The bloodshed in and around Cairo’s Tahrir Square, epicentre of the anti-Mubarak revolt, threatens to disrupt Egypt’s first free parliamentary election in decades, due to start next week.
Clashes have raged on and off since police used batons and tear gas to try to disperse a sit-in in Tahrir on Saturday.
Protesters have brandished bullet casings in the square, but police deny using live fire. Medical sources at Cairo’s main morgue said 33 corpses had been received there since Saturday, most of them with bullet wounds. At least 1 250 people have been wounded, a Health Ministry source said.
“I’ve seen the police beat women my mother’s age. I want military rule to end,” said 21-year-old Mohamed Gamal. “I will just go home in the evening to change my clothes and return.”
Islamists dominated demonstrations against army rule on Friday, but the unrest in Tahrir since then has drawn in many of the young activists who helped topple Mubarak on February 11.
Army generals were feted for their part in easing him out, but hostility to their rule has hardened since, especially over attempts to set new constitutional principles that would keep the military permanently beyond civilian control.
Police attacked a makeshift hospital in the square after dawn yesterday but were driven back by protesters hurling chunks of concrete from smashed pavements, witnesses said.
“Don’t go out there, you’ll end up martyrs like the others,” protesters told people emerging from a metro station at Tahrir Square, where about 4 000 had gathered by midday.
The violence casts a pall over the first round of voting in Egypt’s staggered and complex election process, which starts on 28 November in Cairo and elsewhere. The army says the polls will go ahead, but the unrest could deter voters in the capital.
Some Egyptians, including Islamists who expect to do well in the vote, say the ruling army council may be stirring insecurity to prolong its rule, a charge the military denies.
German Foreign Minister Guido Westerwelle called for an end to the violence. “This is quite evidently an attempt to thwart a democratic transition process and we are opposed to that attempt,” he said.
Political uncertainty has gripped Egypt since Mubarak’s fall, while sectarian clashes, labour unrest, gas pipeline sabotage and a gaping absence of tourists have paralysed the economy and prompted a widespread yearning for stability.
The state news agency MENA said 63 flights to and from Cairo had been cancelled because of the latest unrest.

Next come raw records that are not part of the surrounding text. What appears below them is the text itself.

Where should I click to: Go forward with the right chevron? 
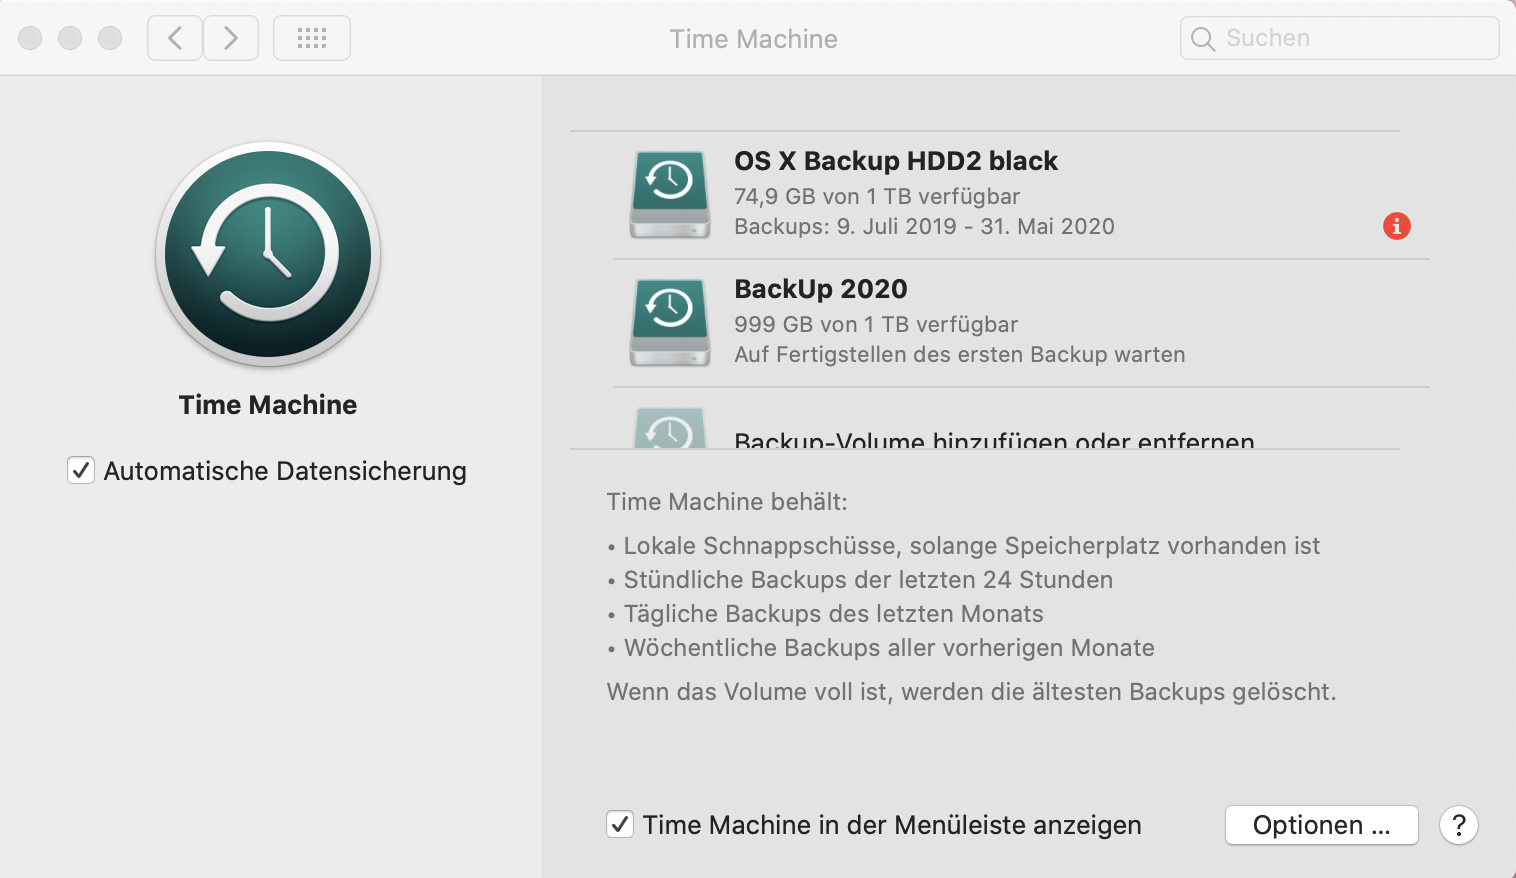click(x=231, y=38)
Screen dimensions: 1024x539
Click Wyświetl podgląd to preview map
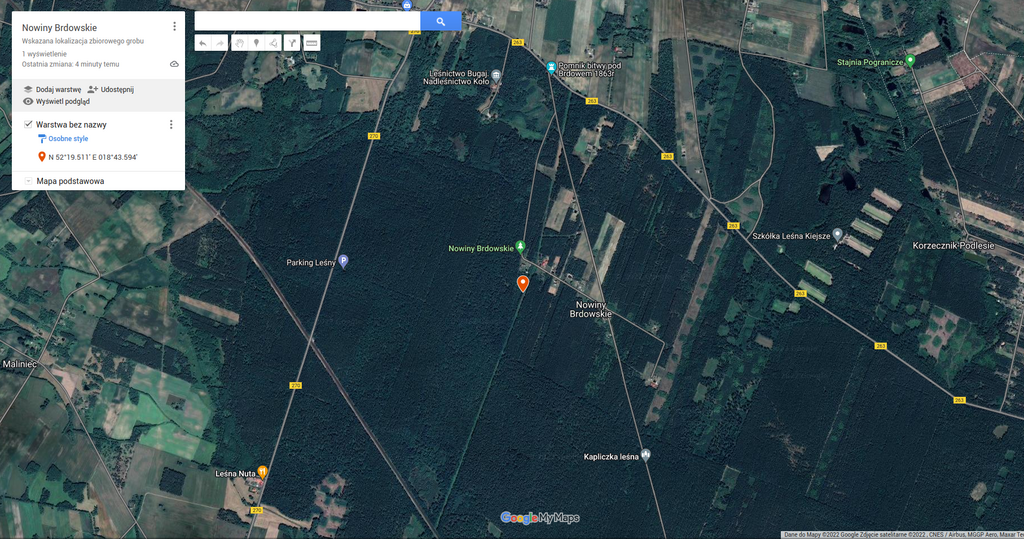tap(56, 101)
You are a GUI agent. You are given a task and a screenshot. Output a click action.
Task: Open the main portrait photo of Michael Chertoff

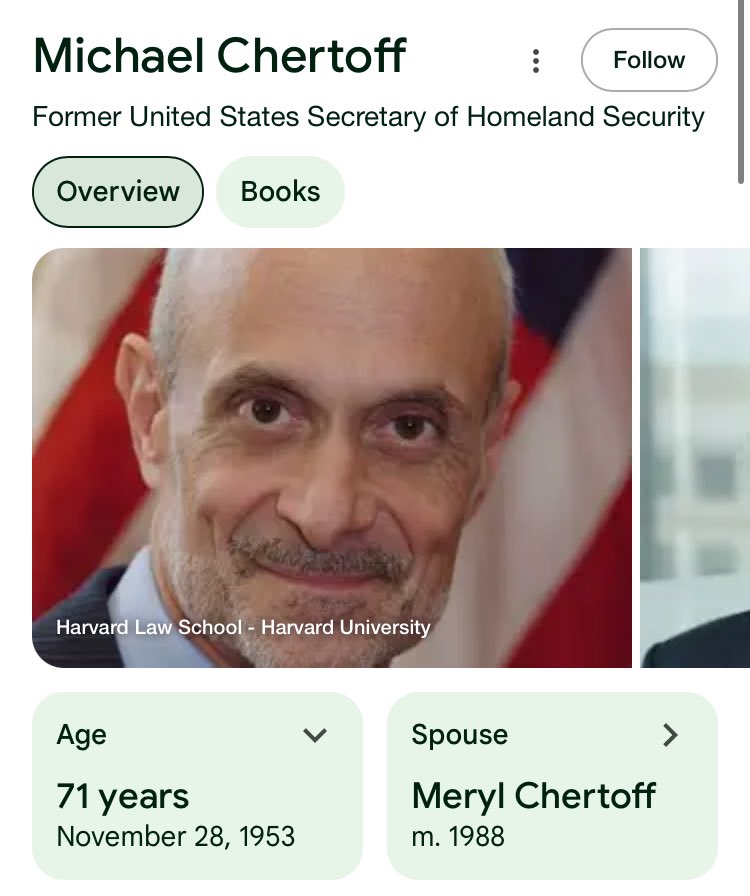(x=332, y=440)
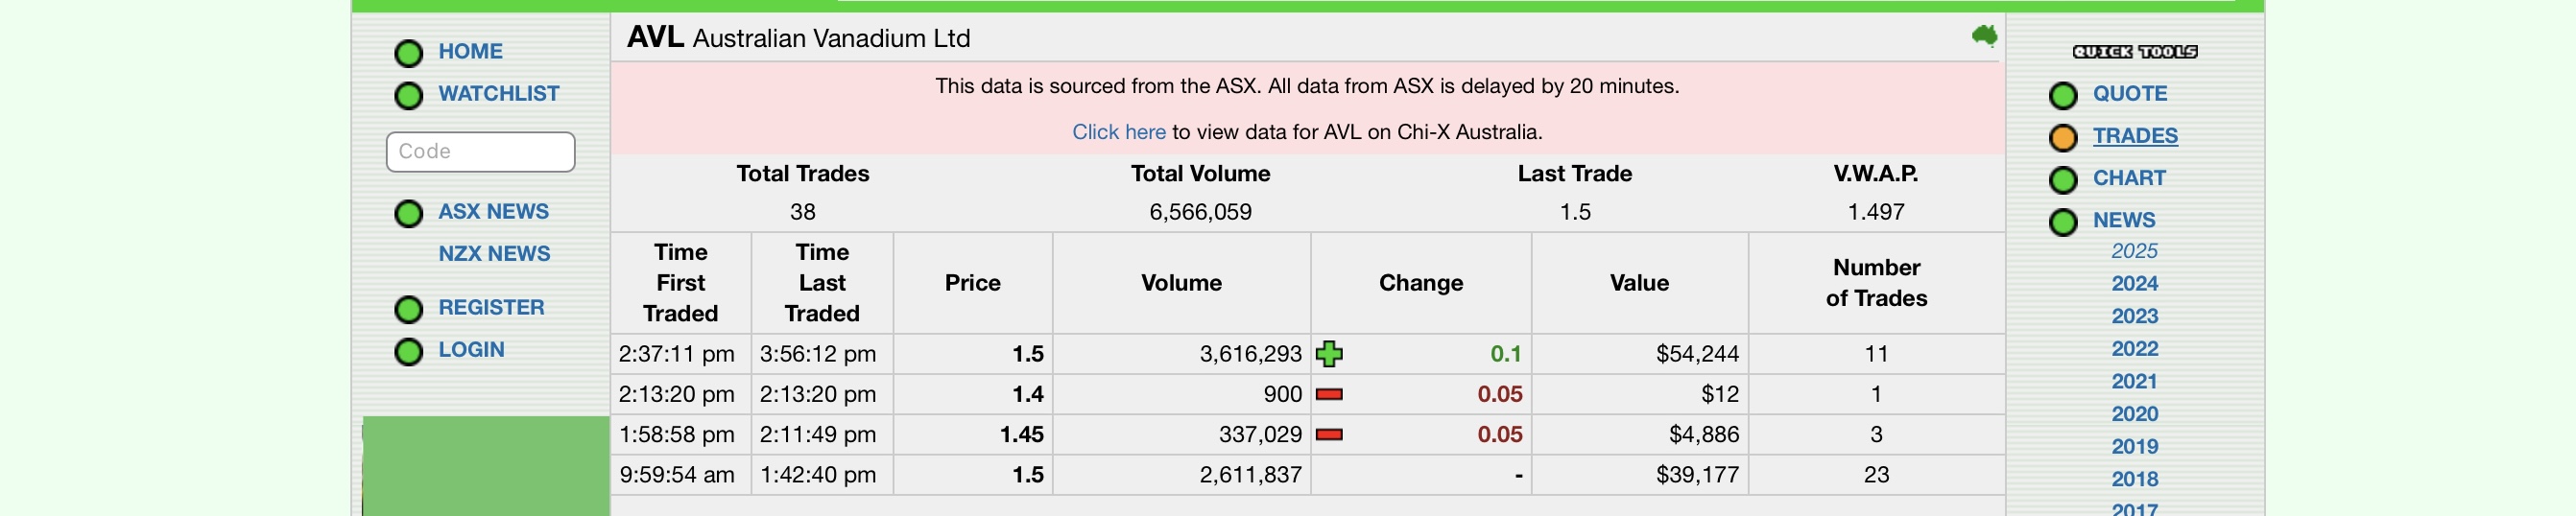Click the red minus icon for 1.4 price

pyautogui.click(x=1329, y=394)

The military plans to keep its presidential powers until a new constitution is drawn up and a president is elected in late 2012 or early 2013. Protesters want a much swifter transition.
The army said yesterday it had intervened in central Cairo to protect the Interior Ministry, not to clear demonstrators from nearby Tahrir Square, whom it also offered to protect.
“The protesters have a right to protest, but we must stand between them and the Interior Ministry,” said General Saeed Abbas. “The armed forces will continue in their plans for parliamentary elections and securing the vote.”
The Interior Ministry, in charge of a police force widely hated for its heavy-handed tactics in the anti-Mubarak revolt, has been a target for protesters demanding police reform.
“Unfortunately the Interior Ministry still deals with protests with the same security mentality as during Mubarak’s administration,” said military analyst Safwat Zayaat.
The latest street clashes show the depth of frustration, at least in Cairo and some other cities, at the pace of change.
“Military rule is defunct, defunct,” crowds chanted. “Freedom, freedom.”
Internet clips, which could not be verified, showed police beating protesters with sticks, pulling them by the hair and, in one case, dumping what looked like a body on a rubbish heap. — Reuters.